● What the exercise asks:
Pull every "card" line out of the data below.

Stored data:
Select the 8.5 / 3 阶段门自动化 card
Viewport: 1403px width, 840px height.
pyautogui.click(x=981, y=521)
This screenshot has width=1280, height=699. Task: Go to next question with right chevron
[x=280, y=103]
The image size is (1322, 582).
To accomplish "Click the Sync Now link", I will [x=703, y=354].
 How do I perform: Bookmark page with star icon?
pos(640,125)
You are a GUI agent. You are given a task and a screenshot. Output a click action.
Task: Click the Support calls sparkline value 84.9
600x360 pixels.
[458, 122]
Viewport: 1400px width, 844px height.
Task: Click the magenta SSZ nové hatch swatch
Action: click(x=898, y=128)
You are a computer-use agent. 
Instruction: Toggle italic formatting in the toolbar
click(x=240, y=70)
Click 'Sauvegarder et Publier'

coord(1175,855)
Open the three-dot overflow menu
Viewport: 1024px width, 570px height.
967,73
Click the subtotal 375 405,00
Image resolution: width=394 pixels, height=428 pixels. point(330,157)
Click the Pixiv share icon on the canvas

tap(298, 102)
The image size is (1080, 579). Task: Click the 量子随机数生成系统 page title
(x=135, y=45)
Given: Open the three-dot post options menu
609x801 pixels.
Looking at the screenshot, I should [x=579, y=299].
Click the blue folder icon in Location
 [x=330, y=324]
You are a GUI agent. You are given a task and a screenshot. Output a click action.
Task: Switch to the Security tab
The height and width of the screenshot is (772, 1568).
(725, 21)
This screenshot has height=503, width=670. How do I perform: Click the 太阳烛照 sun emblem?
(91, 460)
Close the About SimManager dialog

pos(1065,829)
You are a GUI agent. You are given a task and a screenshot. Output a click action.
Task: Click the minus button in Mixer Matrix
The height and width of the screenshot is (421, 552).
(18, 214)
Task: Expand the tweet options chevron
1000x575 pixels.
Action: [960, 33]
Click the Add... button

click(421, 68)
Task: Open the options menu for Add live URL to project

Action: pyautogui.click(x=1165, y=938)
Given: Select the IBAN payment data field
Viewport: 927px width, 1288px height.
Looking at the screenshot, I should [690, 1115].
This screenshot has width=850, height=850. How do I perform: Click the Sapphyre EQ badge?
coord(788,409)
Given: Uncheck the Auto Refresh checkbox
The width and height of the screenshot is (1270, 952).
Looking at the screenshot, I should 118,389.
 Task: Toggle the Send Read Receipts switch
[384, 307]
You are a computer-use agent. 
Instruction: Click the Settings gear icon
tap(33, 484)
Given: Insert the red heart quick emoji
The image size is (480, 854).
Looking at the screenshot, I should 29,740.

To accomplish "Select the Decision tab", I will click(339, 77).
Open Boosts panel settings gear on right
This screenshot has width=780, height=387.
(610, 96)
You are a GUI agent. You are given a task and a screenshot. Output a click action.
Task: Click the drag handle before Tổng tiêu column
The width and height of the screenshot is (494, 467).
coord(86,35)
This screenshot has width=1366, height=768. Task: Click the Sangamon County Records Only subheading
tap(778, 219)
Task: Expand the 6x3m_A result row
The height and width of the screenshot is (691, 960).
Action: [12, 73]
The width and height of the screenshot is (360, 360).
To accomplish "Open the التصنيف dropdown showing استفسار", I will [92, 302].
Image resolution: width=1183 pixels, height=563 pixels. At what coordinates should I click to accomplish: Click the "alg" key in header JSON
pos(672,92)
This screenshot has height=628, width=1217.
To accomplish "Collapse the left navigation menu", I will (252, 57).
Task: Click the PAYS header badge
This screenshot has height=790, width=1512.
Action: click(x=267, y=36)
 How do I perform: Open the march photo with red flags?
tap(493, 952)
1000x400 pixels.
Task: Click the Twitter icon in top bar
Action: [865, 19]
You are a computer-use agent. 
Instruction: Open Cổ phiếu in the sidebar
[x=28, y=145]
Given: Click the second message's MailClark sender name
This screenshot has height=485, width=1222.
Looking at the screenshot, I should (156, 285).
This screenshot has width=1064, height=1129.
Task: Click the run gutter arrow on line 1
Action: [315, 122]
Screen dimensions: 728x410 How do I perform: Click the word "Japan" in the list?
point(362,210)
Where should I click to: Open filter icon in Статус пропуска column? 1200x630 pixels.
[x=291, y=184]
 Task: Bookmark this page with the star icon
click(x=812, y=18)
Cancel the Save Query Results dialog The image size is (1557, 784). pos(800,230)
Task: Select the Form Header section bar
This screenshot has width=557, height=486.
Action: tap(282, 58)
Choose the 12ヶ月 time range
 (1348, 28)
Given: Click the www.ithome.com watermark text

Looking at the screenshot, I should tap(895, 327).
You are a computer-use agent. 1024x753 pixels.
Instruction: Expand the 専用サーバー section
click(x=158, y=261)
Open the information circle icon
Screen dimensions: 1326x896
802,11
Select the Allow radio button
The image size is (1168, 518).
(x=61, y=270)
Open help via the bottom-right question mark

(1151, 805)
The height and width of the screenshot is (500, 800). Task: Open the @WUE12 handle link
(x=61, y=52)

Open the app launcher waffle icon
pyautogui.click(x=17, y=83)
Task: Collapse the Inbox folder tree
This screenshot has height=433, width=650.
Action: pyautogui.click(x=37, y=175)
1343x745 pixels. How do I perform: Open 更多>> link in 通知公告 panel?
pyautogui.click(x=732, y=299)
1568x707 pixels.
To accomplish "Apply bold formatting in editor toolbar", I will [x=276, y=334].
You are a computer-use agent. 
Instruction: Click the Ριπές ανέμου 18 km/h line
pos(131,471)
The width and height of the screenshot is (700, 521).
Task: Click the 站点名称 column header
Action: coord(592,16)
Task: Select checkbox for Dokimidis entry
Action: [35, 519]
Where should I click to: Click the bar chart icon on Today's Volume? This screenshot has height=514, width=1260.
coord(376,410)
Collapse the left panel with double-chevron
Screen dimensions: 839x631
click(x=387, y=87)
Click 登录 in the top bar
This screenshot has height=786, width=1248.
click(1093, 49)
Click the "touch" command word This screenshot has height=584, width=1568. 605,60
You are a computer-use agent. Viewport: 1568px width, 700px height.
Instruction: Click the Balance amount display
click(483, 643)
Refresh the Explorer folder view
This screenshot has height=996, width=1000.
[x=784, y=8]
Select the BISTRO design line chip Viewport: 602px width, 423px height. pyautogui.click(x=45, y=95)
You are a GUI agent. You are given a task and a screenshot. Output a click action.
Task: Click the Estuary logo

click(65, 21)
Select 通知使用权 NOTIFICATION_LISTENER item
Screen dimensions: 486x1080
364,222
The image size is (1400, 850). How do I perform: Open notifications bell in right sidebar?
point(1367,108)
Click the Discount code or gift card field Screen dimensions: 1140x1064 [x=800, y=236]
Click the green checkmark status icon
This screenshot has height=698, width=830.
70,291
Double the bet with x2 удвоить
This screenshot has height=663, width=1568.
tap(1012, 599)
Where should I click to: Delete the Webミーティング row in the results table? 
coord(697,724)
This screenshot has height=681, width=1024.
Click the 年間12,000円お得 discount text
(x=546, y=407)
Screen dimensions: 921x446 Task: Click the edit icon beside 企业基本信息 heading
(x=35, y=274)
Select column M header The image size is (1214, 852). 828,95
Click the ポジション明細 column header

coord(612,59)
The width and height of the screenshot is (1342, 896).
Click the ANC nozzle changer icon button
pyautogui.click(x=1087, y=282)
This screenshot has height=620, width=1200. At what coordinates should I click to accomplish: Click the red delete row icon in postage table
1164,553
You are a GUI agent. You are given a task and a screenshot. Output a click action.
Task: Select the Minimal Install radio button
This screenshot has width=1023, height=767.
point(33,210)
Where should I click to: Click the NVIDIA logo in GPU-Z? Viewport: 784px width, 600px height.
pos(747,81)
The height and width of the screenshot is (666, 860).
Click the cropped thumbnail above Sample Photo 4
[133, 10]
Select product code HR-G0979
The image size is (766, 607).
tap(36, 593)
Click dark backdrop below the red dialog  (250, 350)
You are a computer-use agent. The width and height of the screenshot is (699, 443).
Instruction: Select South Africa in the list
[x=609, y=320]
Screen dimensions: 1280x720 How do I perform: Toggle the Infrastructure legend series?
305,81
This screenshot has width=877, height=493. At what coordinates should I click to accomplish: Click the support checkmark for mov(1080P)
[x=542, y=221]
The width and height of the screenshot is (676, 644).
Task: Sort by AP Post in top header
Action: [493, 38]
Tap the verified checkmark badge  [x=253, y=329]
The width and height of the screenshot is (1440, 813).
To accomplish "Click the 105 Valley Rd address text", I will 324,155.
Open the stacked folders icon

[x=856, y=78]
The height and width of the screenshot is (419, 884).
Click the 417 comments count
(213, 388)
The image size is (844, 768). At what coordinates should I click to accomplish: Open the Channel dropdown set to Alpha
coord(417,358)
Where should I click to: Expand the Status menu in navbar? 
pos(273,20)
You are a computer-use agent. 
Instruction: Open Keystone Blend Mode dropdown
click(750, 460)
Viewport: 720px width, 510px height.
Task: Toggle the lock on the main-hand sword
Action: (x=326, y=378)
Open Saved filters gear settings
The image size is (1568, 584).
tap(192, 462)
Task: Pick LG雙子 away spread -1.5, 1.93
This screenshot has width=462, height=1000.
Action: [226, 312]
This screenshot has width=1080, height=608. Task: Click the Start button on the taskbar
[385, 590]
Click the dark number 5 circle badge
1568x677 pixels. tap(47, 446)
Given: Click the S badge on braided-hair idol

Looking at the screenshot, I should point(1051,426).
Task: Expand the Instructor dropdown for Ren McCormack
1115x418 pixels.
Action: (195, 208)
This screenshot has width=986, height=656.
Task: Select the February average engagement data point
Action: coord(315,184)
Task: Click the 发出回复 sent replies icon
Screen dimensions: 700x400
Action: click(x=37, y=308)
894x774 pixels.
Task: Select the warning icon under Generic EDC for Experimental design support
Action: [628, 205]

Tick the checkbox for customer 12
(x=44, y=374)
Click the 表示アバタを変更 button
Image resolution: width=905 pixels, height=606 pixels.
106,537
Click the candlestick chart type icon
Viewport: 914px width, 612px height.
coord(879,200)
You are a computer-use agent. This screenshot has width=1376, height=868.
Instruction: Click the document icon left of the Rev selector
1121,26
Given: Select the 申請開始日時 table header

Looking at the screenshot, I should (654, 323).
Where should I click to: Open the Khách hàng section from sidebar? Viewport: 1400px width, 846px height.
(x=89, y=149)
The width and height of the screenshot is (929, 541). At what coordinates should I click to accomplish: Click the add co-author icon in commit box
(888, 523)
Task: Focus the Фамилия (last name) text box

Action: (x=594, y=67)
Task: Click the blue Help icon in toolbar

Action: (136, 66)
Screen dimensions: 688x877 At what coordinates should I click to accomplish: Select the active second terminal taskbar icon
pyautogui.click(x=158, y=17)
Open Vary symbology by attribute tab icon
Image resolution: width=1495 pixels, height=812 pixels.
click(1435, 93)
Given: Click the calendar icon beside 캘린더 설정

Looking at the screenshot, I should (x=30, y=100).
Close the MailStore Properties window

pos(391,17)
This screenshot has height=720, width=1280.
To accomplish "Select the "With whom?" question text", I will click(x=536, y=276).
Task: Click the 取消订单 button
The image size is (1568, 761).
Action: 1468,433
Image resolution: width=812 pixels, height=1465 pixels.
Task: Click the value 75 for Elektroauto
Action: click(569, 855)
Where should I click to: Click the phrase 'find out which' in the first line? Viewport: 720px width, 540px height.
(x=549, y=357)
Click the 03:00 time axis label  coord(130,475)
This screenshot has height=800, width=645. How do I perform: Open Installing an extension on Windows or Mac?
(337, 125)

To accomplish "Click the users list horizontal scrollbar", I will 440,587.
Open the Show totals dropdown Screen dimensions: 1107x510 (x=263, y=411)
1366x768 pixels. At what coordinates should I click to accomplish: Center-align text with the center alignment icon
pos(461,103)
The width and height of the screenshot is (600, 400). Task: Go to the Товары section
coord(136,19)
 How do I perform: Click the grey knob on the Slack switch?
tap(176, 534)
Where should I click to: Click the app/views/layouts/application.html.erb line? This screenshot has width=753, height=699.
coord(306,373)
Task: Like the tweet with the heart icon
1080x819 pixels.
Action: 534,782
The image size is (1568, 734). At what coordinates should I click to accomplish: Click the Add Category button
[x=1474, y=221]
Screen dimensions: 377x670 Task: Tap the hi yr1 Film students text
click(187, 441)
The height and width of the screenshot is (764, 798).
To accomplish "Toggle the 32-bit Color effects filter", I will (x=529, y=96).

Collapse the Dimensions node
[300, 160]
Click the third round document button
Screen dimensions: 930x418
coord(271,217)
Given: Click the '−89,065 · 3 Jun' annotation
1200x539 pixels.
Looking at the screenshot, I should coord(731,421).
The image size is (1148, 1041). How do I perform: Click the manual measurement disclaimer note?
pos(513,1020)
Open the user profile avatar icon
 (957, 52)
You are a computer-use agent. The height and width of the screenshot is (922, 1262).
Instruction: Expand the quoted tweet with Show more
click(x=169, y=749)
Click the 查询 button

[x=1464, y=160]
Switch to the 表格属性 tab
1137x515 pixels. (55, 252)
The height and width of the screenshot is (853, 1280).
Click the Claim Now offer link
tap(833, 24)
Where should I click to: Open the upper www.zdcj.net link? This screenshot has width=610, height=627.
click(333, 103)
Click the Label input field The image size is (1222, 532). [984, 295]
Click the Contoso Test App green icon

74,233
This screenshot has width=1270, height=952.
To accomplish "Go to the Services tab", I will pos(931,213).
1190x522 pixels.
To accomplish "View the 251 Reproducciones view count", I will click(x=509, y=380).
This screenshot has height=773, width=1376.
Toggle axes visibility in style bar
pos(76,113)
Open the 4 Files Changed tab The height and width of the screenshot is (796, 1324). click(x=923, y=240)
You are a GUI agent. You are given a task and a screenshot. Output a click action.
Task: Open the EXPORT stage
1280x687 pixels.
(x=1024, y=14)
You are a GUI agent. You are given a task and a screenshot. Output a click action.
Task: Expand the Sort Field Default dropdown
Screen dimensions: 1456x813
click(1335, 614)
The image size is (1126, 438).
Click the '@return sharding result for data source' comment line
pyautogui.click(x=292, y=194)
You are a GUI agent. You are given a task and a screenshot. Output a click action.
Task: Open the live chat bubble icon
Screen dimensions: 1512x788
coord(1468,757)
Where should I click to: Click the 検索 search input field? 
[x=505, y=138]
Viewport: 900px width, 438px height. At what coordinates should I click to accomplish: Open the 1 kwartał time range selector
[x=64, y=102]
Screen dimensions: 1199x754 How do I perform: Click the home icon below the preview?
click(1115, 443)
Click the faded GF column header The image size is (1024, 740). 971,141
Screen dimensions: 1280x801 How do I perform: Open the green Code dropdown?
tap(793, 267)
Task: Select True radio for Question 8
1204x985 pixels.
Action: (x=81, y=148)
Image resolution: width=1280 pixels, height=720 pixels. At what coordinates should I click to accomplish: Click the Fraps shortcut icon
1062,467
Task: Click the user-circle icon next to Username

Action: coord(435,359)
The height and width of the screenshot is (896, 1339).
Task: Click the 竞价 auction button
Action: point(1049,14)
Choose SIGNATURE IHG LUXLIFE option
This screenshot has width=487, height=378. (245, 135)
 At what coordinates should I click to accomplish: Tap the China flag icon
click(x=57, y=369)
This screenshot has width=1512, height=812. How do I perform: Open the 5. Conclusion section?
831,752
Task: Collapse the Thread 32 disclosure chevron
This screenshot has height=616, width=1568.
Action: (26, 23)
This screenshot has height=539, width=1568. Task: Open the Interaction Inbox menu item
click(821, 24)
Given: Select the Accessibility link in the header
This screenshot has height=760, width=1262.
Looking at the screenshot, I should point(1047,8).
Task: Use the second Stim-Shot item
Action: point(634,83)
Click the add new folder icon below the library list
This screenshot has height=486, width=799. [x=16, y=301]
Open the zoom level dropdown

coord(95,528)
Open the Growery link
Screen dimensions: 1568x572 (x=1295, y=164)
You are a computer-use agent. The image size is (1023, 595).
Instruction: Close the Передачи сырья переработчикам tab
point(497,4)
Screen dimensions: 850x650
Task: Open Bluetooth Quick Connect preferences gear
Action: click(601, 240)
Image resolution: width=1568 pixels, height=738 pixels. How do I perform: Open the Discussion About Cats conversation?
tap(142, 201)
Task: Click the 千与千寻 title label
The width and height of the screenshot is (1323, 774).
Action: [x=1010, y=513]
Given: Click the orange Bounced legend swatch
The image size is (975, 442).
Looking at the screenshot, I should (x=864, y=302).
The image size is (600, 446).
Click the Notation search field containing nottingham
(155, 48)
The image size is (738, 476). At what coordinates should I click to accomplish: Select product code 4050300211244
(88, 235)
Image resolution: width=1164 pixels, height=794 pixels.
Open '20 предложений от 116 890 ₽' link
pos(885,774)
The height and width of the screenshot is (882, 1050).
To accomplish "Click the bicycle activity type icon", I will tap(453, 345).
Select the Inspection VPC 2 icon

● Task result:
Select the 8.5 / 3 阶段门自动化 card
Click the Discount code or gift card field Screen dimensions: 1140x1064 [x=800, y=236]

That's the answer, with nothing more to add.